Exercise aim |
Could you reproduce, from the records below, everything from the line with "The width and" down to the line with "Where should I click to: Click", keeping both of those lines and changing nothing?

START Source data

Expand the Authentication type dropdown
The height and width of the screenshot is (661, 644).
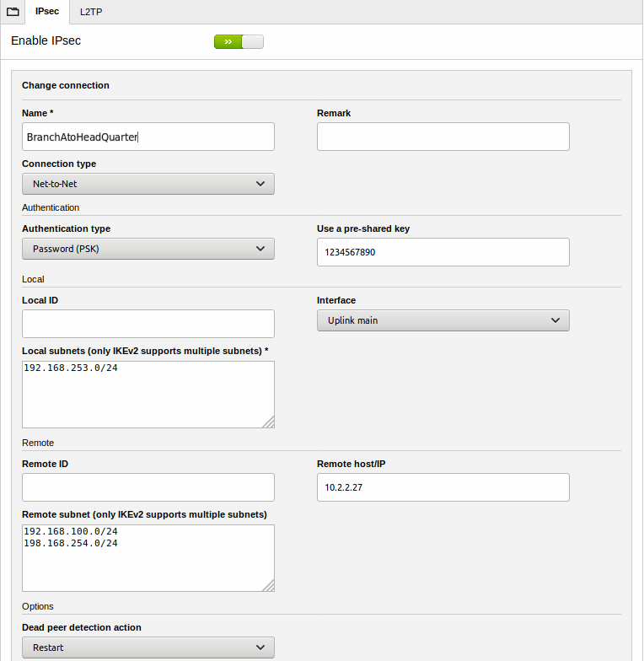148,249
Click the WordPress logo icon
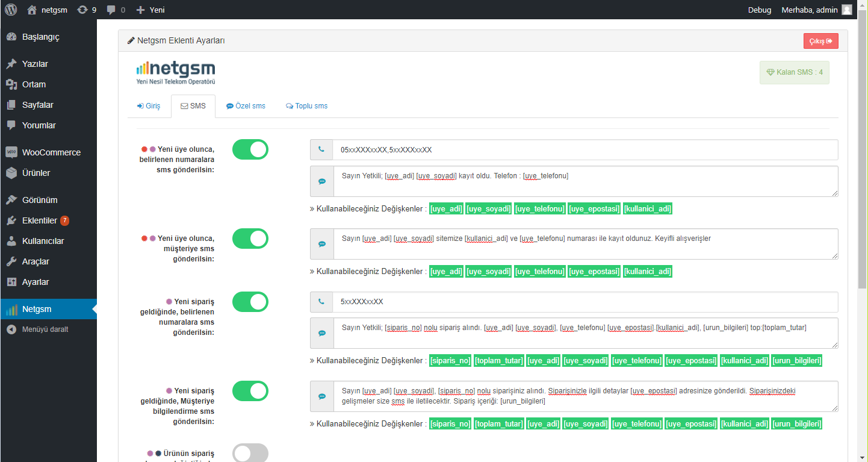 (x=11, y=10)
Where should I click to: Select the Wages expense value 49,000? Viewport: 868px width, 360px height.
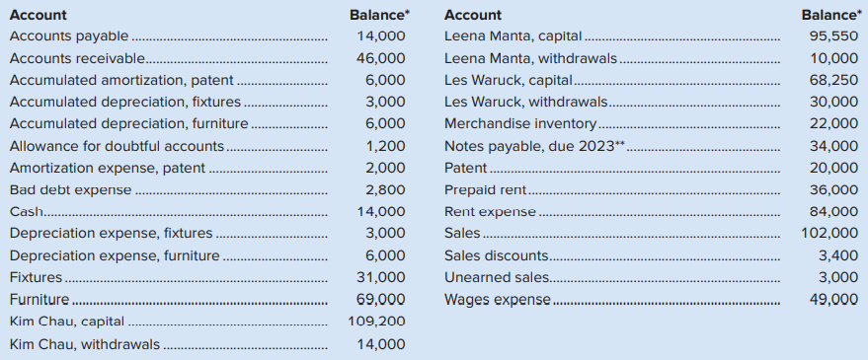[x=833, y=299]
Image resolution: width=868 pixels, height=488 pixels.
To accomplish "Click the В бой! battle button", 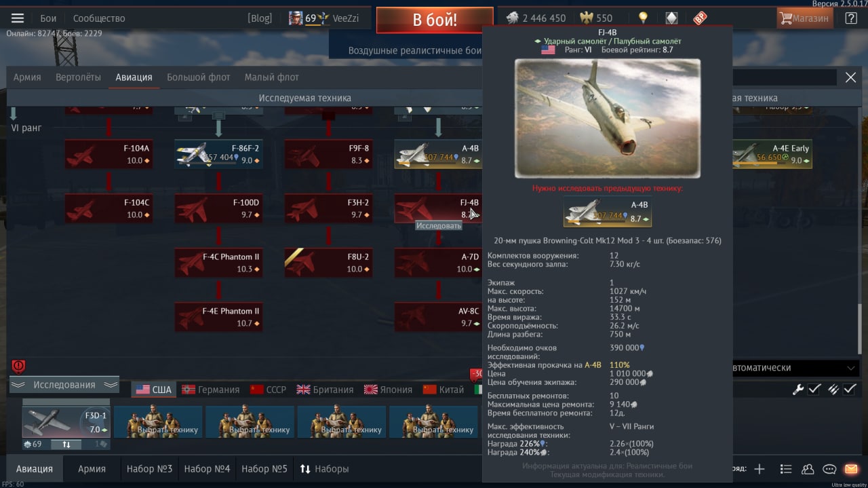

END Source data
START Source data

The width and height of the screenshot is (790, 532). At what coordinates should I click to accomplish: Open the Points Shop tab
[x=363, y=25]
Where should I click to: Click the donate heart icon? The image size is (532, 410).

END Source data

Written response |
The width and height of the screenshot is (790, 532). At what coordinates should I click to accomplish: Open the Points Shop tab
[x=363, y=25]
Where should I click to: Click the donate heart icon? The image size is (532, 410).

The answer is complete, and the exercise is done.